|MEDINA, CESAR AUGUSTO - Washington State University|
|HAWKINS, CHARLES - Washington State University|
|LIU, XIANG-PING - Heilongjiang Bayi Agricultural University (HLAU)|
Submitted to: International Journal of Molecular Sciences
Publication Type: Peer Reviewed Journal
Publication Acceptance Date: 5/6/2020
Publication Date: 5/9/2020
Citation: Medina, C., Hawkins, C., Liu, X., Peel, M., Yu, L. 2020. Genome-wide association and prediction of traits related to salt tolerance in autotetraploid alfalfa (Medicago sativa L.). International Journal of Molecular Sciences. 21:3361. https://doi.org/10.3390/ijms21093361.
Interpretive Summary: Saline soil is a worldwide problem in agriculture, reducing productivity and increasing water usage. Breeding crops to increase salt tolerance can mitigate these effects. In the case of alfalfa, however, breeding is complicated by a tetraploid genome and outcrossing reproduction, and more sophisticated breeding methods are required to progress. Genomic selection is a technique that utilizes machine learning to assist breeding by using prior data to make predictions about a plant’s traits based on its genome. In this work, we test eight machine learning models on several salt tolerance datasets in alfalfa for their ability to accurately predict salt tolerance. The models were able to achieve accuracies of up to 43% for some of the datasets, which is sufficient to make progress in a real-world breeding program.

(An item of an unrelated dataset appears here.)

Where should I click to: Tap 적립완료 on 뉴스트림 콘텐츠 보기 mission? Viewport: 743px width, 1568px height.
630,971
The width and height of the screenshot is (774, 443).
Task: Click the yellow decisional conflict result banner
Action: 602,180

Technical Abstract: Soil salinity is a growing problem in world agriculture. In 2014, saline soil cost an estimated $27 B in lost crop yields worldwide. Continued improvement in crop salt tolerance will require the implementation of new breeding technologies such as genomic selection (GS). This technology utilizes machine learning to predict breeding values for candidates under selection, making selections based on these predictions. GS offers high accuracy and the potential for gains that are more rapid than those of phenotypic selection while being more sustainable than those of other methods. In this work, we report the results of cross-validation of eight GS models on a population of alfalfa with three different phenotypic datasets related to salt tolerance: Yield under salt stress in a field, general health score under salt stress in a field, and a set of health and productivity metrics collected from salt-exposed plants grown in a greenhouse. The highest-performing model, SVR with '-regression, achieved an accuracy of 0.43 for the field health. Association mapping was also performed on the health and yield datasets. The most-significant markers among these data had a -log10 p-value of 4.5.